# Available records

□ □ □ □

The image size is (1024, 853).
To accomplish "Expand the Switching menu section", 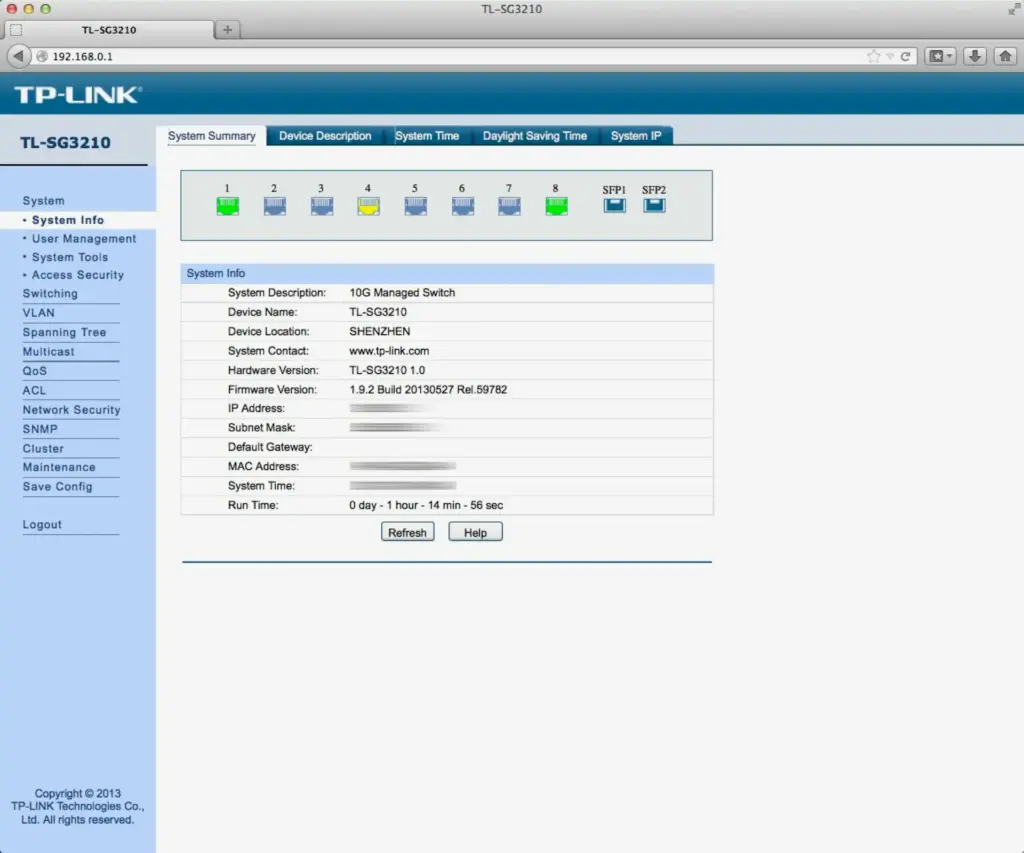I will pos(50,294).
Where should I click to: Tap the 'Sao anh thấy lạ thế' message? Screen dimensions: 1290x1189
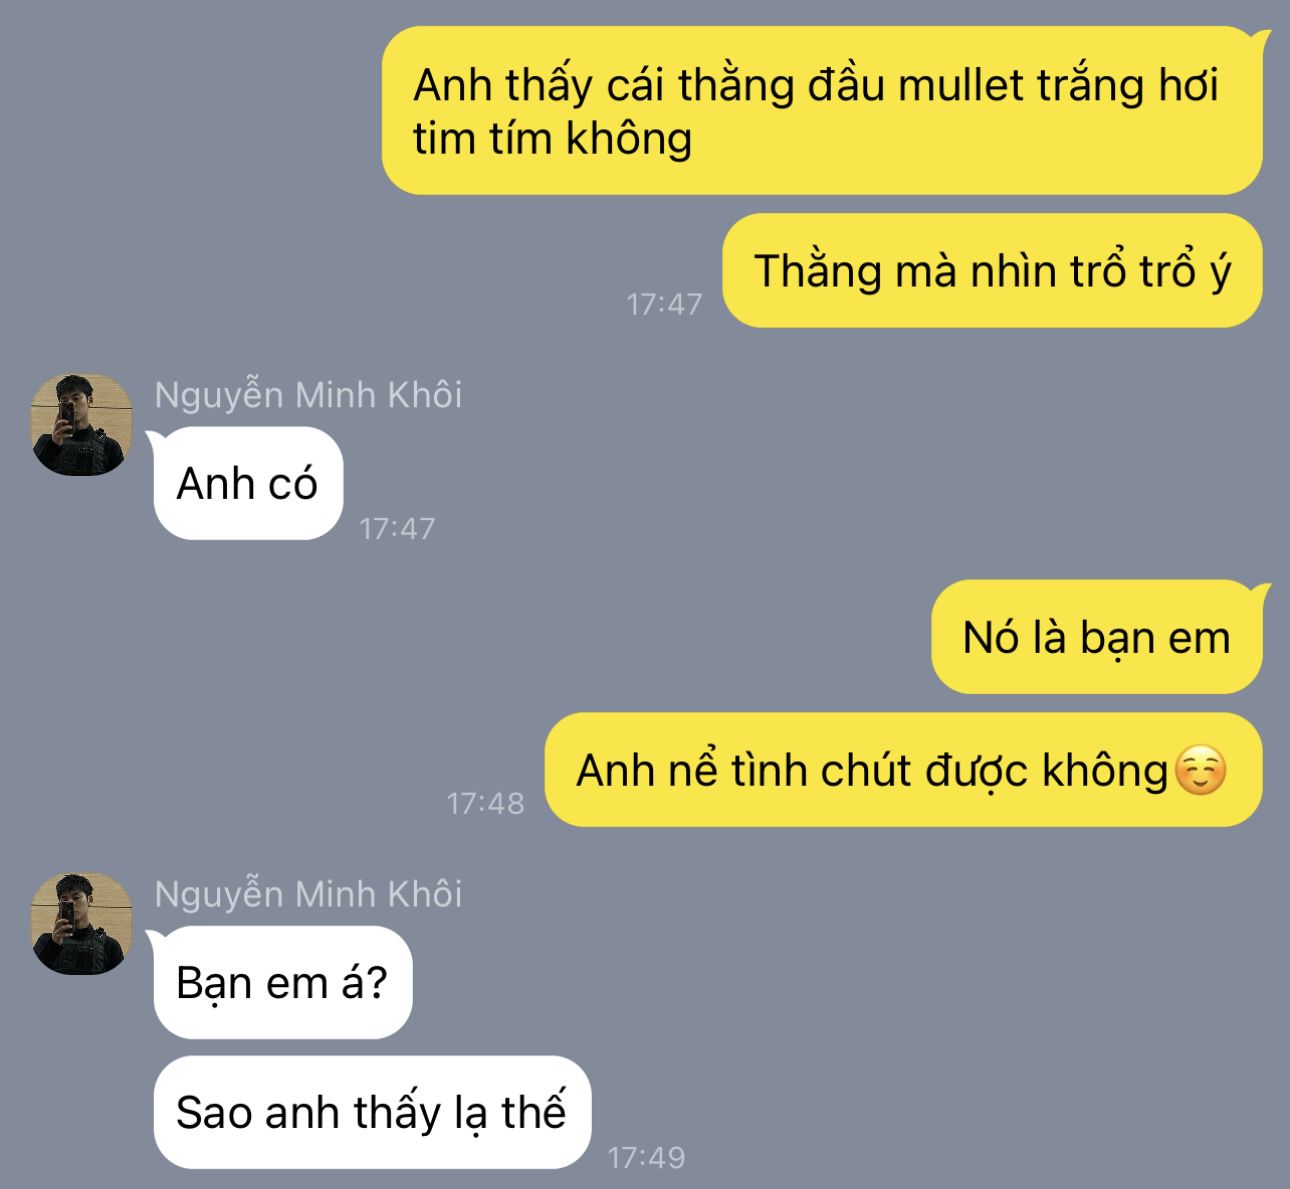(372, 1112)
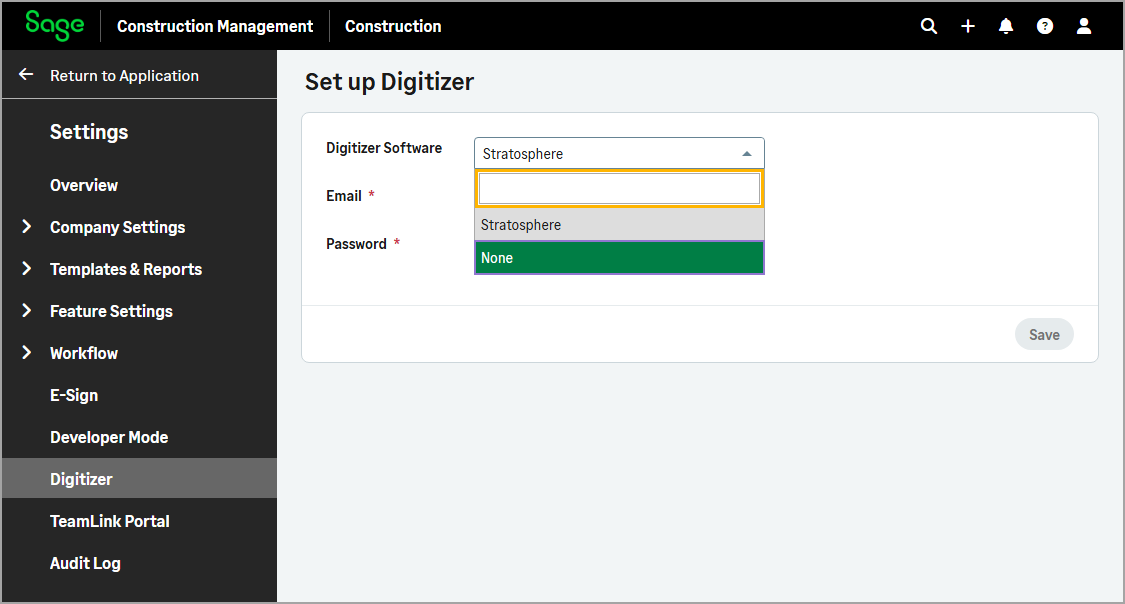
Task: Expand Feature Settings section
Action: (27, 311)
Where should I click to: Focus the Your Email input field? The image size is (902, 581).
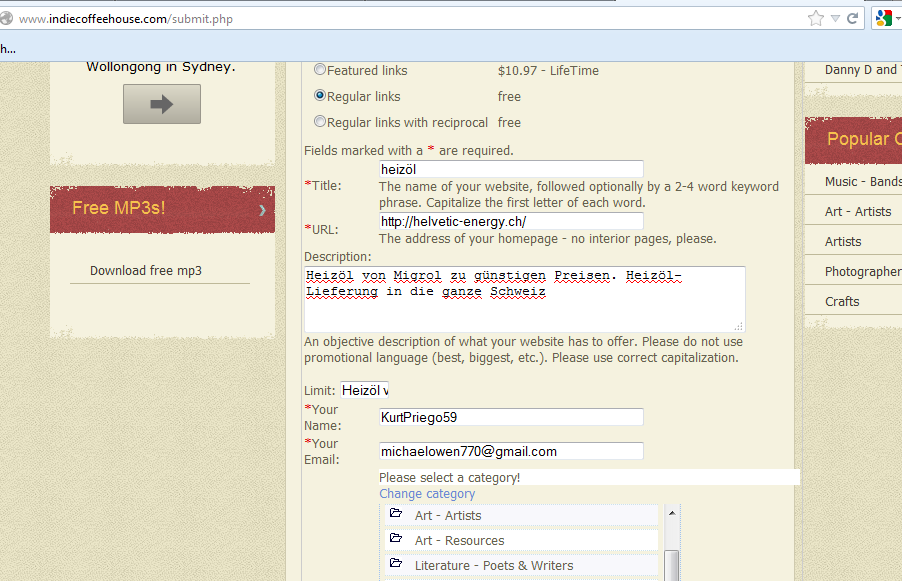tap(511, 451)
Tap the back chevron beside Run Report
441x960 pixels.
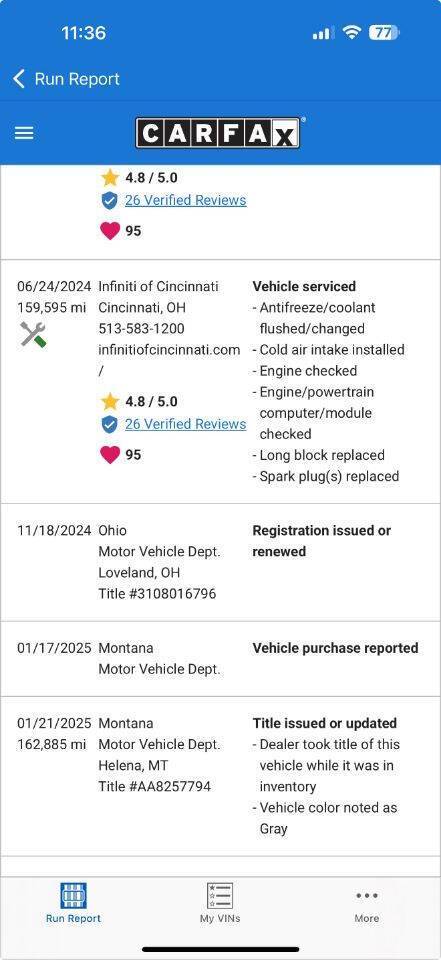[19, 79]
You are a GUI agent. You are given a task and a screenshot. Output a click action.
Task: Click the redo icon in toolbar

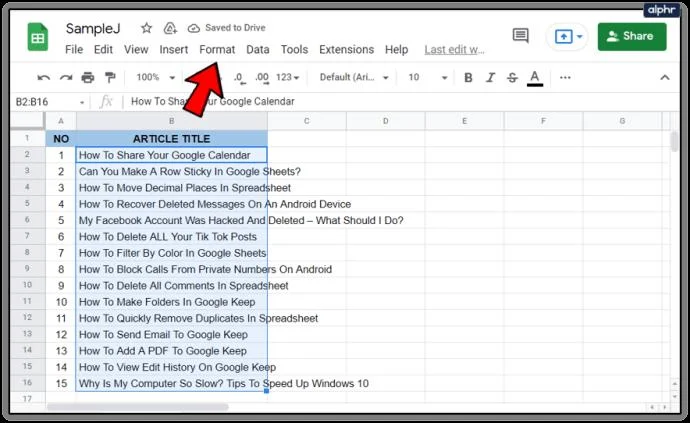pyautogui.click(x=65, y=77)
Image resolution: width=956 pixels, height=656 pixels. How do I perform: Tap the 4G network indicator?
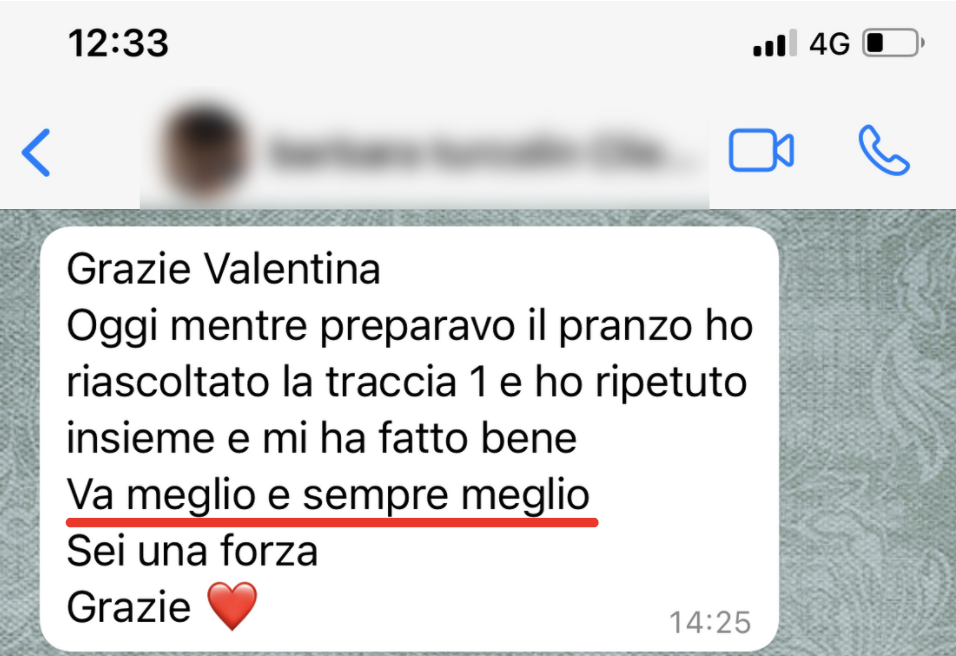[x=829, y=44]
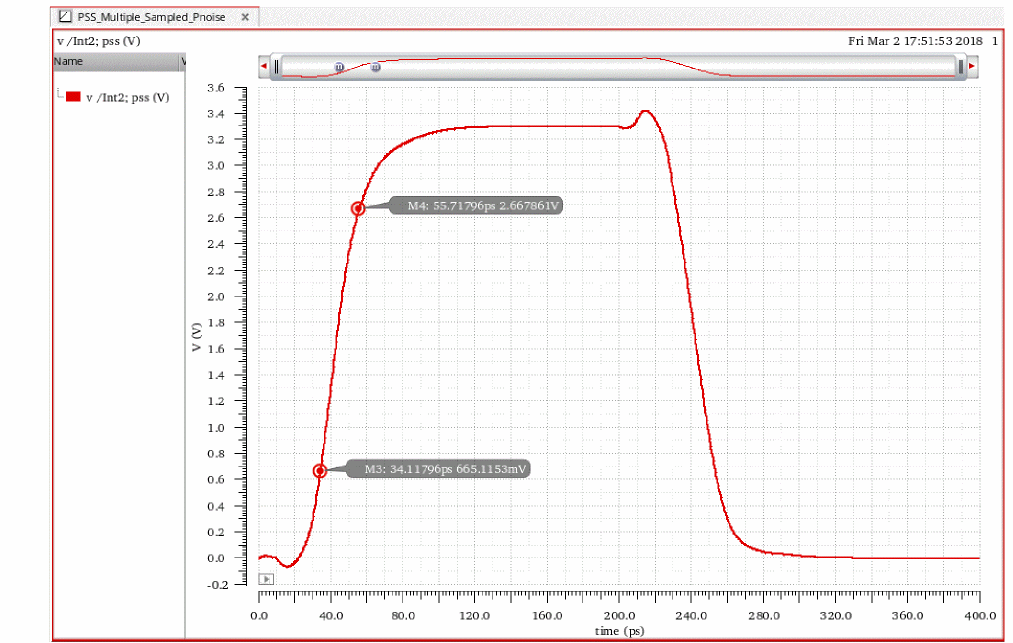Image resolution: width=1013 pixels, height=643 pixels.
Task: Click red color swatch of v /Int2 trace
Action: 73,97

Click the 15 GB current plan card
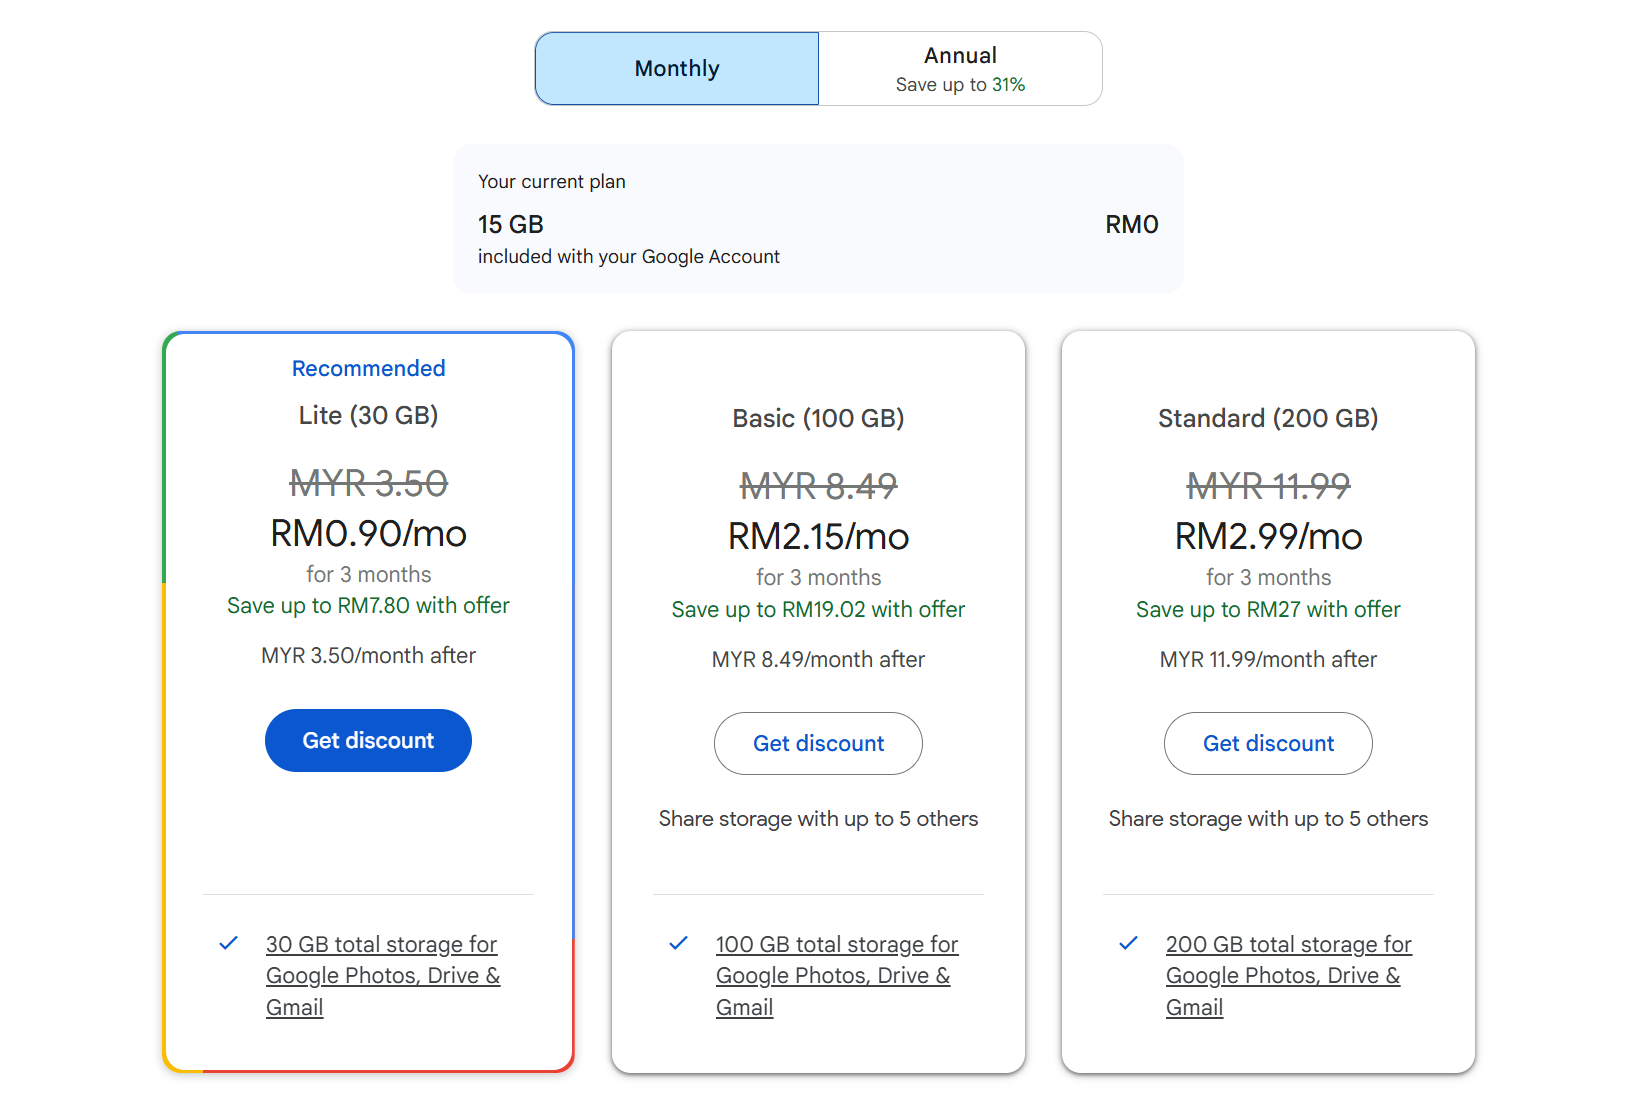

□ □ □ □

# Task goal
Your answer must be everything above from the line with "Where should I click to: Tap" down to the line with "You are a GUI", word for word, and no pictures.

# Response
Where should I click to: Tap the 'Sao anh thấy lạ thế' message? Screen dimensions: 1290x1189
(372, 1112)
Task: Expand Feature Settings section
Action: (27, 311)
Where should I click to: Focus the Your Email input field? The image size is (902, 581).
tap(511, 451)
Tap the back chevron beside Run Report
441x960 pixels.
[19, 79]
You are a GUI agent. You are given a task and a screenshot. Output a click action.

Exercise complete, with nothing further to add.